必死に揺さぶりますが、気のつく気配すらありません。
「‥‥おやおや…急に倒れてしまうなんて、お行儀の悪い娘だねぇ?」
突然、ゼフェルの背後で声がしました。
「‥‥暫くあわねーうちに化粧の趣味を変えたかよ」
庇うようにアンジェリークを抱きしめつつ、背中を向けたままゼフェルは呟きました。
「やぁねん♪ 世の中、遊びは大事よ。だ・い・じ♪」
その声は、何時の間にか艶やかな若い声となっていました。
「‥オリヴィエ‥‥ッ!」
「はぁ〜い☆」
ひらひらと片手を振って挨拶を返すのは、先程の老婆でした。それが、見ている内に段々大きくなり、最後『ばさっ』と言う音とともにフードがあげられました。
その下からは、きらびやかな光が溢れ出ます。
「どうも〜、お久しぶり♪」
「‥‥会いたくなかったぜ」
「そんな冷たい事いっちゃって。同じ魔法を掛け合った仲じゃない」
にこりん。そんな感じで微笑み返すオリヴィエでした。
「‥‥そうだぜ。お前の詛いは俺が変えた」
「うふふ〜ん‥知ってるわよ。でもね。いいのよ、どっちでも」
「なに?」
「この子が生きようが死のうがどっちでもいいの、私は。只みんなが悲しむか困るかすればいいんだから。
死ななくても眠るんでしょ?
‥‥きっとこの子が起きた時には、ぜ〜んぶ世の中変わってるわよね〜」
「!」
「この子が眠って、王も王妃も国民も不幸。起きてすべて自分が知らない、自分を知らないもの達に囲まれるこの子も不幸。
結構いいエンディングだと思わない?」
「くそっ!」
ゼフェルは、『力』を投げ付けました。
しかしその渾身の『力』をオリヴィエはあっさり止め、そのまま握りつぶしたのです。
「‥‥『力』弱ってるね〜。そんなんじゃ、精霊やっていけないんじゃない? ま、養生してよ」
そう言うと、オリヴィエは極上の微笑みを浮かべて、窓枠に立ちました。
「じゃね」
次の瞬間、その身体は帚に跨がり空へと浮かび上がりました。
「‥‥っきしょぉ‥‥」
腕の中でアンジェリークは寝息をたててます。
このまま百年眠るのです。
年取らぬ精霊にとって百年はあっと言う間です。
でも、人間にとっては百年は遠い未来なのです。
今、生まれた赤子が百歳のお年寄りになる年月です。
『‥‥私、この国が好きです』
『みんな仲良しで、風も緑も優しくて、小さいけれど他のどんな国にも負けない良い国だと思うんです。 ‥‥それに精霊の皆様が守って下さってるし‥‥。

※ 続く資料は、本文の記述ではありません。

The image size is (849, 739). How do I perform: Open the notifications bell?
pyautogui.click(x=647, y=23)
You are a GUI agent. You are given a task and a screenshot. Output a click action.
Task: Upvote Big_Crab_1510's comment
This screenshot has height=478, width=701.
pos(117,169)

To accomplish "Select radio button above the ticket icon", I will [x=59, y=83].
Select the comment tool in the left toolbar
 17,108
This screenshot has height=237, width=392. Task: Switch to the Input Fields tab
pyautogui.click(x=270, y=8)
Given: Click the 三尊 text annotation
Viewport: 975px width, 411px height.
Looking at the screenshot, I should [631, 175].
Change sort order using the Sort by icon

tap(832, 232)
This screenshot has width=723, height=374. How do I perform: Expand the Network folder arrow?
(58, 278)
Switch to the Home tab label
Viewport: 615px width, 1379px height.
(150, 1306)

この国に生まれて良かったなぁって、今、下の街の灯りを見たらしみじみ思っちゃって』
そう言って笑っていた少女。
その大好きな国から離れた時を生きていかなければならない少女。
‥‥自分のせいではないのに。
「‥‥っきしょぉ‥‥っ!!」
ゼフェルは、アンジェリークをそっと敷かれてた絨毯に横たえると、窓から飛び出しました。

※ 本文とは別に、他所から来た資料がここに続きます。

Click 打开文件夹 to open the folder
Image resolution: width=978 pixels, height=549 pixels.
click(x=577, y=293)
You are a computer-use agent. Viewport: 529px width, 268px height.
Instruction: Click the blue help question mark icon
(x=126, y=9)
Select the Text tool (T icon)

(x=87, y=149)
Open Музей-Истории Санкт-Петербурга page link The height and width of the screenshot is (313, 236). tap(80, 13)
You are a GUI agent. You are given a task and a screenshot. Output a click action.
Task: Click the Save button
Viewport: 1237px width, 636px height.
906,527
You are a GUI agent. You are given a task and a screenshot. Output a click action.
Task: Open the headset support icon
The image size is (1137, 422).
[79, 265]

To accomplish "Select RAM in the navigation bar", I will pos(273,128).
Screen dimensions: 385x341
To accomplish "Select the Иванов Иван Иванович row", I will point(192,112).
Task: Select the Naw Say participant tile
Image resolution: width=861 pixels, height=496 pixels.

そして屋根に駆け上がると、天辺で両手を空に突き上げました。
「この国の全ての鋼に司るものよ! 我が声を聞けっ!!」
その声は、国中に響きわたっていきます。
「我が声を聞け! 我が命に従えっ!」
その声と共に、ゼフェルの身体から何か物凄い力の放出が感じられました。それは眼に見える程凄いものでした。
その時。
「駄目だよっ!」
空から声が降りました。
見上げると、それはマルセルとランディでした。
「そんな身体で『力』を使うなんて無茶だよ!!」
「そうだよ、ゼフェルッ! 無茶するんじゃない!」
彼等は口々にゼフェルを止めようとしました。
しかし。
「うるせぇっ! ごちゃごちゃ言ってねーで手伝え!」
ゼフェルは耳を貸そうとしません。
「なにする気だよ!」
その力の放出は凄まじいものがありました。普通の使い方ではありません。
「‥‥この国の時を止める」
「なにっ!?」
「時を止めて、アンジェが起きた時にみんなこのままでいられるようにする」
時を止める魔法‥‥それは万物を司る精霊達にしか出来ない魔法でした。しかしその分、『力』の放出量も並み大抵ではありません。

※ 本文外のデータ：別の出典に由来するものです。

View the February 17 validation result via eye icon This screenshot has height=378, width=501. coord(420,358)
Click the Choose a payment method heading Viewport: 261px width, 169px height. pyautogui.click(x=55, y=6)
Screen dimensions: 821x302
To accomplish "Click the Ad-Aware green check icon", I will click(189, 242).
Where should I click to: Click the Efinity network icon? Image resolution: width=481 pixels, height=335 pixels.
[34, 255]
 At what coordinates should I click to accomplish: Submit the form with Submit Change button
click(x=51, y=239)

『力』の弱っているゼフェルにとってどのくらい負担になるかは言わずと知れた事です。
「ゼフェルはもうちゃんとやったじゃない。アンジェは死んでないんだし、後は人間達に任せようよ」
「百年たったらまたおしゃべり出来るんだし」
精霊達にしてみれば、何故ゼフェルがこんなにいきり立ってるのか判りませんでした。
自分達にとってたいした先ではない時にまた生きて話せるアンジェに会えるのです。なんの文句がありましょうか?
ですが、ゼフェルは聞き入れませんでした。
其れどころか。
「おめーらが手伝わねーって言うんなら俺一人でも構わない。‥‥邪魔だ。どっかいけ」
冷たい瞳を向けたかと思うと、更に『力』の放出を高めました。
「従えっ! この国の木々よ、水よ、風よ、炎よ、大地よ!
我が名の元に集い、従えっ!」
木々はざわめき、水はあちこちで不穏さに泡立ちます。風は戸惑うように吹きすさび、炎はその身を苦しげに揺らめかせます。大地もその身を微かに震わせました。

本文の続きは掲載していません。